■ TASK PROMPT ■
Wherever an image appears in the data, omit it and copy all the remaining text word for word.
◆ ◆ ◆ ◆ ◆ ◆ ◆
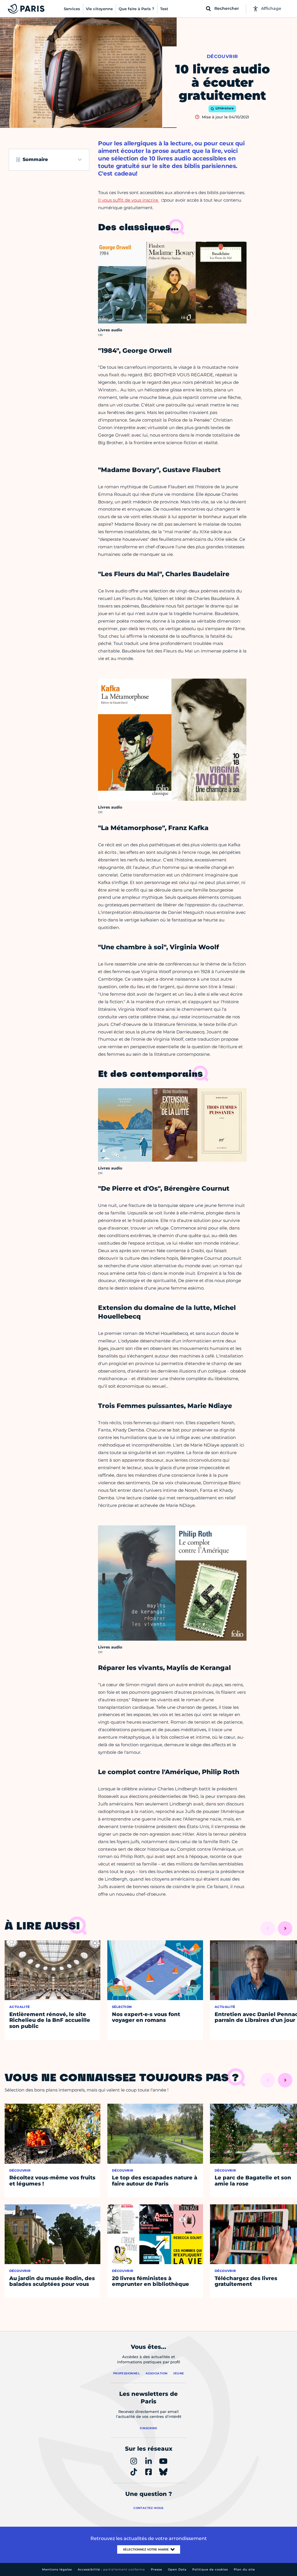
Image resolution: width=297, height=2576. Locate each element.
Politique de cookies (210, 2569)
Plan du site (244, 2569)
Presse (156, 2569)
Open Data (177, 2569)
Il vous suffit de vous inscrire (128, 200)
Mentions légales (57, 2569)
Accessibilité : (111, 2569)
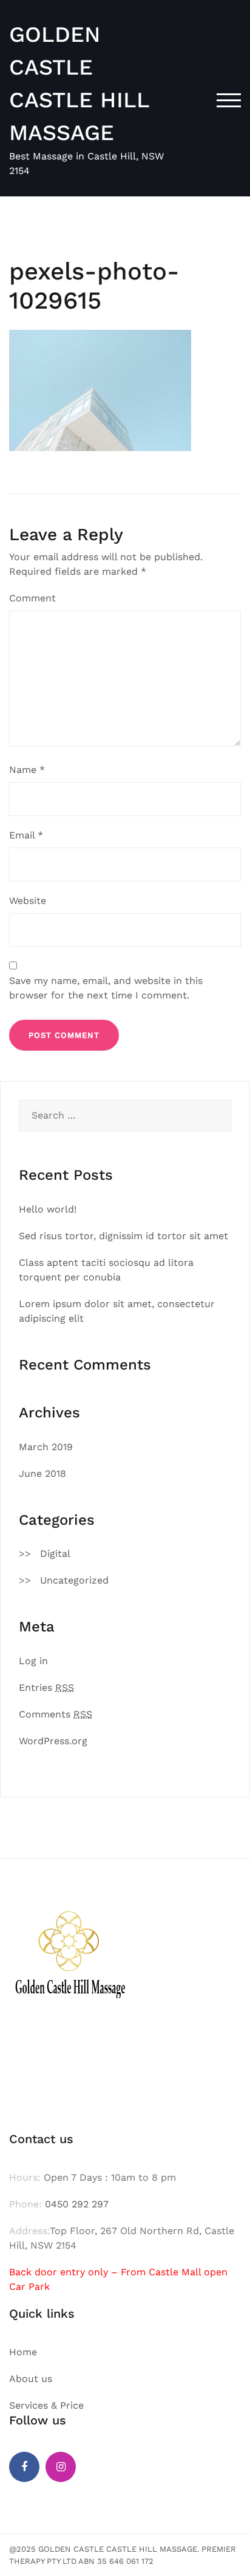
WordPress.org (53, 1741)
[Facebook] (24, 2467)
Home (23, 2352)
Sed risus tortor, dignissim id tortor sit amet (123, 1236)
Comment (32, 598)
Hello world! (47, 1209)
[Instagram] (61, 2467)
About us (30, 2378)
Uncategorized (74, 1580)
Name (27, 769)
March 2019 (46, 1447)
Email (26, 835)
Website (27, 900)
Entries (46, 1687)
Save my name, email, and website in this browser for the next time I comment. (106, 988)
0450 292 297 (77, 2204)
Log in (33, 1661)
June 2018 (42, 1473)
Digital (55, 1553)
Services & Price (46, 2405)
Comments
◆ ◆ ◆ ◆ ◆ ◆ ◆
■ WRITTEN ANSWER ■
Image resolution: width=297, height=2576. Locate each element.
Politique de cookies (210, 2569)
Plan du site (244, 2569)
Presse (156, 2569)
Open Data (177, 2569)
Il vous suffit de vous inscrire (128, 200)
Mentions légales (57, 2569)
Accessibilité : (111, 2569)
WordPress.org (53, 1741)
[Facebook] (24, 2467)
Home (23, 2352)
Sed risus tortor, dignissim id tortor sit amet (123, 1236)
Comment (32, 598)
Hello world! (47, 1209)
[Instagram] (61, 2467)
About us (30, 2378)
Uncategorized (74, 1580)
Name (27, 769)
March 2019 (46, 1447)
Email (26, 835)
Website (27, 900)
Entries (46, 1687)
Save my name, email, and website in this browser for the next time I comment. (106, 988)
0450 292 297 (77, 2204)
Log in (33, 1661)
June 2018 (42, 1473)
Digital (55, 1553)
Services & Price (46, 2405)
Comments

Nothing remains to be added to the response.